Dans une lettre expédiée au ministre de la Santé, Yves Bolduc, dont Le Devoir a obtenu copie, la troisième vice-présidente de l'Alliance, Johanne McGurrin, est claire. «Sans un appui financier suffisant et sans l'ajout de personnel», il faudra mettre définitivement une croix sur l'accès à des services dans des délais raisonnables, pourtant un élément clé du plan d'action québécois de 2008.

Même son de cloche à la Fédération québécoise de l'autisme et des autres troubles envahissants du développement (FQATED). «À ce moment-ci, le plan d'accès devrait déjà être pleinement efficace. Il ne l'est pas du tout», confirme sa directrice générale, Jo-Ann Lauzon. Quant aux délais, ils sont tout sauf raisonnables. «Ça ne bouge pas vite, les structures sont lourdes, d'accord. Mais ça fait depuis 2003 qu'on attend. C'est déraisonnablement long.»

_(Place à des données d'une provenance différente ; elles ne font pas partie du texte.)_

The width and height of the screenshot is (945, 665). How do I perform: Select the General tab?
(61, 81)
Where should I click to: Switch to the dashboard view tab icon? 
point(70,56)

Dans sa lettre, l'APTS explique que l'attente pour le diagnostic est toujours d'un an et plus. Et ce n'est là que le début d'un parcours du combattant, raconte Josée Fréchette, répondante politique à l'Alliance. «Il y a plus de diagnostics que jamais parce qu'on est plus attentifs et mieux outillés. Mais une fois diagnostiqués, tous ces gens-là sont dirigés vers les CRDI [centres de réadaptation en déficience intellectuelle] et se butent à d'autres listes d'attente.»

Ces délais varient d'un à deux ans pour l'obtention de services en CRDI et de cinq à six ans pour une aide spécialisée à domicile. Il faut encore attendre pour obtenir la subvention pour le soutien à la famille qui, dans certains CSSS, peut prendre jusqu'à trois ans avant de débuter. Les CSSS offrent d'ailleurs des services bien inégaux, déplore l'APTS. En qualité comme en intensité.

À ces délais s'ajoute une charge de travail très lourde en raison du manque de personnel. Les intervenants mènent en moyenne 65 dossiers de front. «C'est le double d'une charge idéale», calcule Mme Fréchette. Certains vont jusqu'à 95 dossiers réguliers, en plus des cas urgents qui n'ont de cesse de s'ajouter. À ce rythme, il ne reste que des miettes pour les adultes, déplore l'APTS. «Nous avons l'impression qu'ils sont laissés à eux-mêmes.»

Les adolescents et les adultes sont complètement oubliés, corrobore Jo-Ann Lauzon. «On ne parle pas de cas isolés. C'est généralisé. Il n'y a rien pour eux. Rien.» La protectrice du citoyen s'est récemment intéressée à ces deux clientèles. Son rapport est attendu sous peu.